## start SUPPLIED DATA

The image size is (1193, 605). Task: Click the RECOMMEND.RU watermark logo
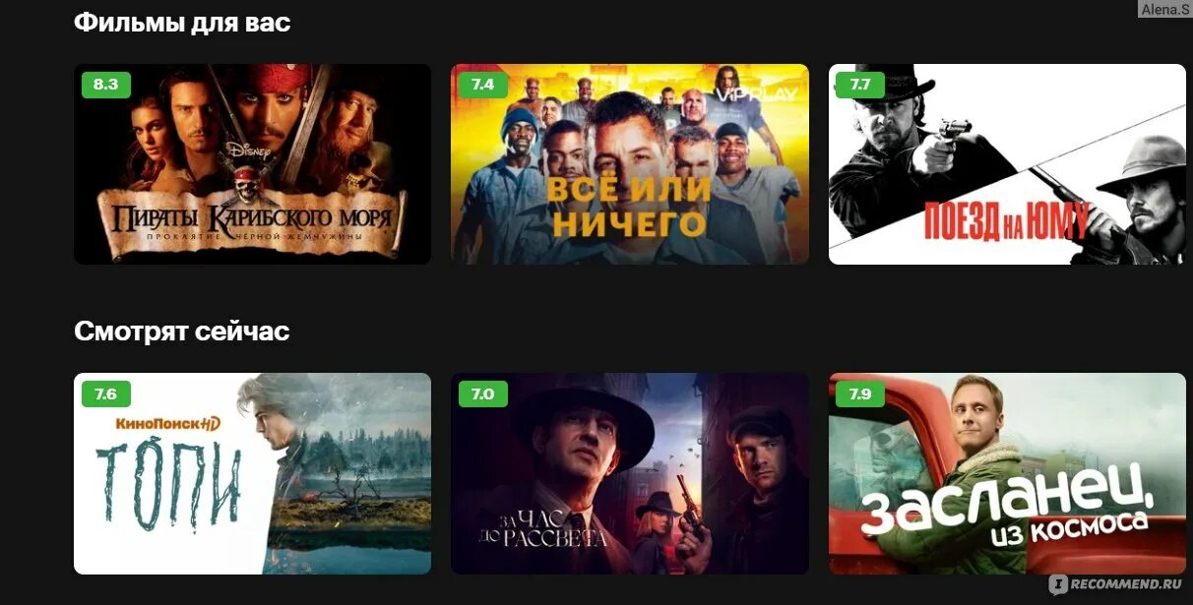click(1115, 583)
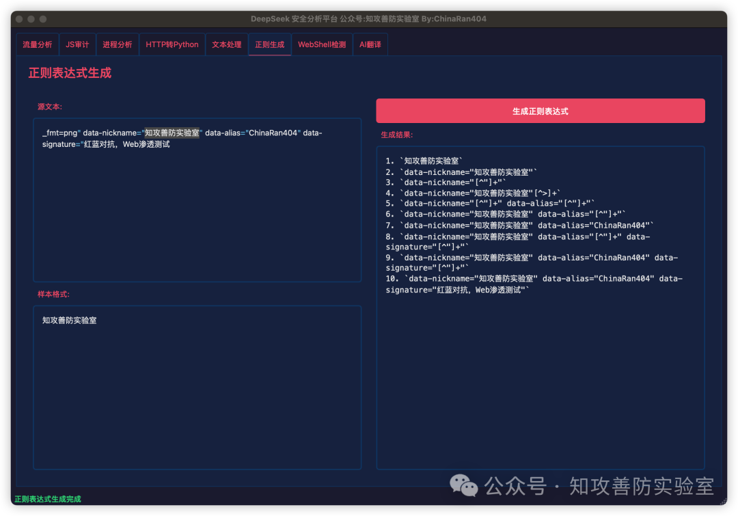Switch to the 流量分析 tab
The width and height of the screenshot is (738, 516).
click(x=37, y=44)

## end SUPPLIED DATA

**THE EXERCISE**
Copy the items above word for word, line by line, omitting the pictures.

**SOLUTION TO THE EXERCISE**
The image size is (1193, 605). Task: Click the RECOMMEND.RU watermark logo
click(1115, 583)
Switch to the 流量分析 tab
The width and height of the screenshot is (738, 516).
click(x=37, y=44)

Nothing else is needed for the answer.